The Cattaraugus Area Historical Museum opened its doors to the public.
Little Valley resident Richard Taft, who has strong ties to the Cattaraugus and Otto area, hosted this month's event.
Music wafted to the high ceilings. It was furnished courtesy of several bygone local musicians, including Taft's own father, Dr. James Walter Taft, along with friends and fellow instrumentalists Porter Pepperdine, Jack Berger and Alan Campbell. The music was original, dating back to the 40s and 50s, when it was recorded by Dr. Taft, himself, on old reel-to-reel tapes. These four men, often joined by others, played at numerous dances and get-togethers, and it seemed fitting that their music should accompany this occasion, as well.
Little Valley’s Richard Taft shares World War II memorabilia with three residents who visited the Cattaraugus Area Historical Center during its March Second Sunday. Taft holds a Samurai sword obtained by his father, Lieutenant James Taft, at the surrender of a suicide boat squadron of nearly 3,000 Japanese marines. Museum visitor Timothy Hickman holds a hand-sewn flag designed to be flown by one of the suicide crafts, and is joined by two other visitors, Guy French II, and Bob Swan, r, (home from his recent deployment in Afghanistan).
Taft shared other unusual family memorabilia with museum visitors. These included items acquired by his father, James, when he served as a World War II Naval physician aboard the destroyer USS Waller during its Pacific deployment. A sizeable Samurai sword drew considerable interest. Taft displayed the surrendered weapon alongside a hand-stitched Japanese flag designed to be flown by one of the small "suicide ships" which the Waller's crew were helping to decommission at the war's end.
To place that event in context, Taft repeated the story his father had told him. "Our ship (the Waller) had managed to make it through the entire war without sustaining any great damage--and better yet, we'd had no casualties. When Japan surrendered, we were ordered to the Chuson archipelago (near Shanghai) to disarm and decommission a holdout group of some 3,000 'suicide' Japanese marines, who, it was rumored did not intend to surrender. It was expected they would use their speedy little suicide boats against any intruder, so we sailed right into the middle of their nest at general quarters, ready for anything."
During the ensuing operation, the Waller touched off a still-active enemy mine, blasting a sizeable (but repairable) hole in the ship's side and injuring several sailors. It was the first time during the war that Lieutenant Taft's medical skills had been seriously challenged.

☆ ☆ ☆ ☆

• **ACTIVITY 1**
Name every local musician whose recorded music played at the event, as the Cattaraugus museum article above identifies them.
• **ACTIVITY 2**
Carry the Cattaraugus museum article above forward from its final sentence, keeping its tone and subject.

• **INFORMATION PROVIDED**
☆ ☆ ☆ ☆

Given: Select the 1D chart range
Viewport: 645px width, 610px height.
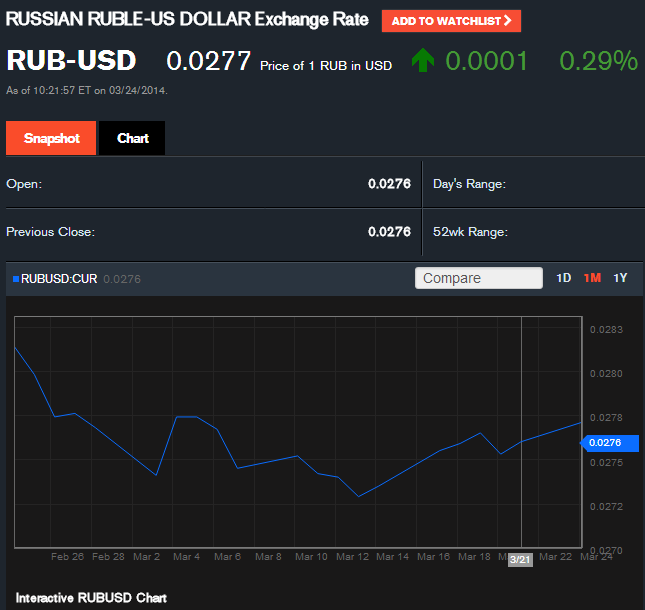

☆ ☆ ☆ ☆

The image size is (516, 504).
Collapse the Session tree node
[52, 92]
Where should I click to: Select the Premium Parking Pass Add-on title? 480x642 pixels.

☆ ☆ ☆ ☆

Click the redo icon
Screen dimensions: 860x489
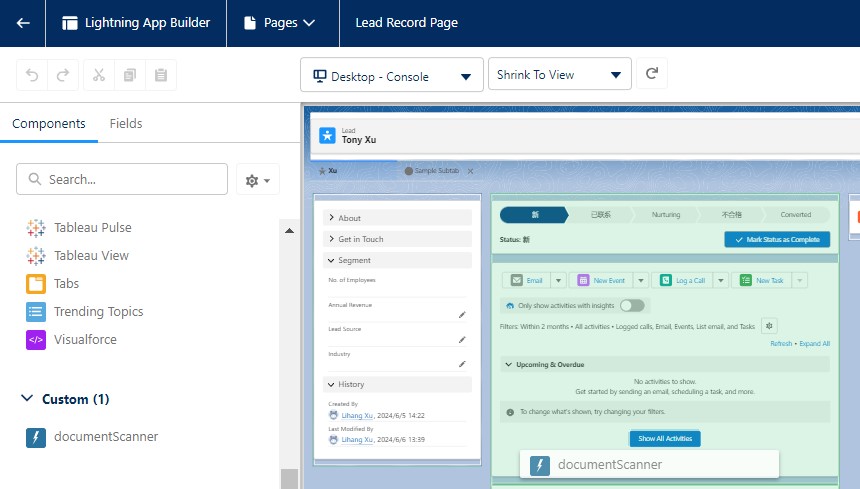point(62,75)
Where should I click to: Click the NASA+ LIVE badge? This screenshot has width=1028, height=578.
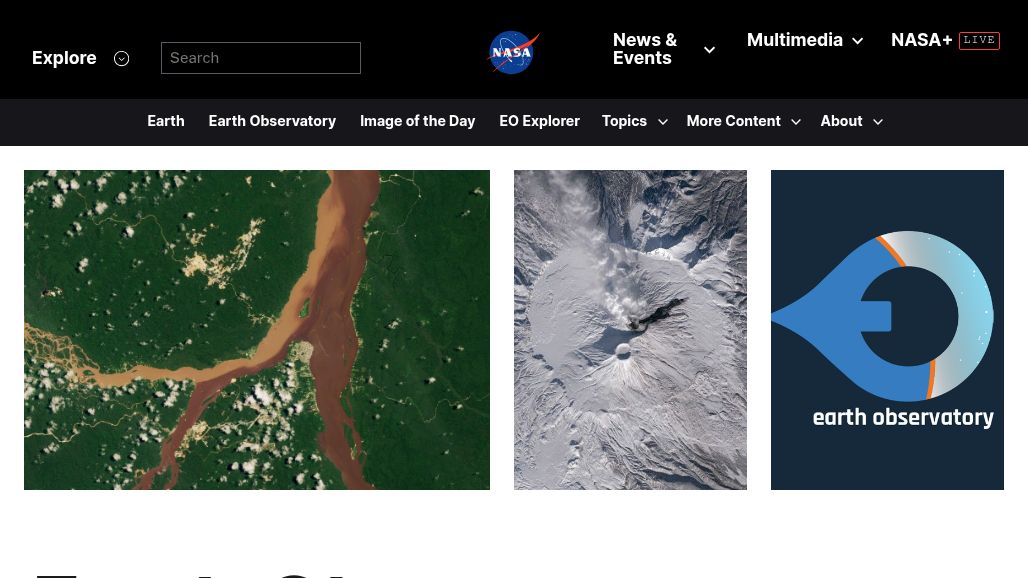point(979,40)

☆ ☆ ☆ ☆

• **EXERCISE OUTPUT 1**
Dr. James Walter Taft, Porter Pepperdine, Jack Berger, and Alan Campbell.

• **EXERCISE OUTPUT 2**
Ironically, upon arriving at port, the crew learned that the Japanese had already surrendered to the Chinese, who had no idea what to do with them. The Waller's captain assumed responsibility for decommissioning the unit and confiscating their weapons, most of which were turned over to the Chinese.
While moored in port, Lt. Taft's medical expertise was again called upon. As he later wrote home to his wife, the grateful Chinese invited the sailors to shore-side feasts almost daily, taking advantage of each occasion to ask the doctor for all the malaria medications he could spare, since the Chuson islands swarmed with malaria-bearing mosquitoes, and the disease ran rampant there. Since Taft and his shipmates served as mosquito-fodder themselves every time they went ashore, he prudently saved enough malaria meds to treat the crew on the long trip back to the United States.
After the war, Dr. Taft went on to establish a successful medical practice as a general practitioner in the village of Cattaraugus, recalled his son. Between the years of 1948 and 1969, the doctor created a memorable legacy, delivering some 1,500 babies in and around the community.
The museum host also produced a number of genealogical papers and other items of interest. He referred to Anna Botsford Comstock, an Otto resident (and relative) who established herself as a prominent professor in Ithaca during the 1800s, and who made a name for herself by writing textbooks on teaching. Taft also demonstrated a charming little photo album, which also served as a music box, capable of playing two different tunes.
So far, the Second Sundays have proven interesting and informative, largely due to the volunteer efforts of interested citizens like Taft.